LH: Quais são as possíveis complicações a curto e longo prazo da histerectomia?

DR: Histerectomia refere-se à remoção do útero. Os ovários não são removidos quando é realizada apenas a histerectomia. Quando a paciente adequada é selecionada para cirurgia de acordo com seus sintomas e recebe o tratamento cirúrgico adequado, não há efeitos adversos a curto ou a longo prazo da histerectomia, a menos que haja alguma complicação cirúrgica. As complicações cirúrgicas são possíveis em qualquer cirurgia e se encaixam em três categorias: sangramento, infecção, e lesão a outros órgãos. O sangramento faz parte de qualquer cirurgia e os cirurgiões sabem como controlar o sangramento durante a cirurgia. O sangramento pós-operatório felizmente é raro e pode parar espontaneamente por si só, ou necessitar de reoperação para trata-lo. Muitos sangramentos pós-operatórios ocorrem no primeiro ou segundo dia após a cirurgia, apesar que eu tive uma paciente que teve um sangramento significativo duas semanas após uma histerectomia. A infecção também é rara. As bactérias gostam de locais quentes, escuros e úmidos, e crescem bem no meio do sangue. Eu sempre deixaria um dreno na cavidade após uma histerectomia para que qualquer fluido sanguinolento seja drenado e diminua os riscos de infecção. A minha taxa de infecção entre pacientes com histerectomia foi menor que 0,5%. Estudos com homens mais velhos portadores de outras doenças demonstraram que o uso de antibióticos pré-operatórios pode reduzir a taxa de infecção para 5%, então o governo federal decidiu que eles dariam mais dinheiro aos hospitais se todos os pacientes de qualquer sexo ou idade recebessem antibióticos antes da cirurgia. Isso fez com os que os hospitais passassem a exigir que todos os pacientes recebessem antibiótico antes da cirurgia, independente da indicação do cirurgião. Uma quarta categoria de possíveis complicações pode ser classificada como a dor que ocorre após o término da cicatrização. Tal dor pode ser devida à cicatriz, ou à presença de uma causa extrauterina, como doenças que afetam o intestino, bexiga, ou tecido musculoesquelético.
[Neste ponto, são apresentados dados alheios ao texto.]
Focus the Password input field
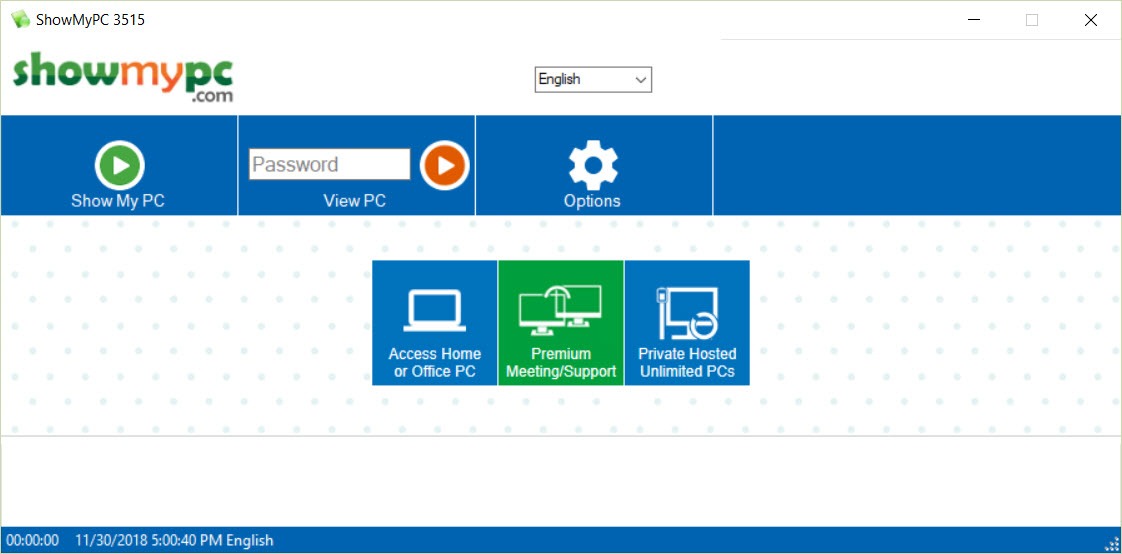1122x554 pixels. 329,164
LH: Qual a melhor estratégia cirúrgica para a realização de histerectomia por adenomiose com e sem endometriose associada?

DR: A melhor estratégia para a realização de histerectomia em qualquer paciente com sintomas uterinos é fazê-la de maneira a minimizar a dor pós-operatória, o tempo de internação e da recuperação subsequente, além de obter o melhor resultado cosmético da parede abdominal. Isso significa que a histerectomia laparoscópica é preferível à histerectomia realizada por laparotomia. A histerectomia robótica não oferece vantagens em relação à histerectomia não robótica, apesar de ser mais demorada, necessitar de mais incisões e que são maiores e mais óbvias, e aumentar os custos do procedimento. Se não houver endometriose e a paciente tiver apenas sintomas uterinos, então a remoção do útero será suficiente. A remoção do útero não faz com a que a endometriose desapareça, pois a endometriose raramente envolve o útero. Portanto, histerectomia não é tratamento para endometriose. A histerectomia deve ser realizada quando os sintomas uterinos estiverem interferindo na vida da paciente. Se houver endometriose, esta deve sempre ser removida quando a histerectomia for realizada. Caso contrário, a paciente ficará com uma doença sabidamente causadora de dor pélvica, e poderá necessitar de cirurgia no futuro. Geralmente a remoção dos ovários não é necessária quando for realizada uma histerectomia em mulher com endometriose, e portanto, pode-se evitar a terapia de reposição hormonal para muitas (até que haja redução da função de seus ovários mais tarde na vida).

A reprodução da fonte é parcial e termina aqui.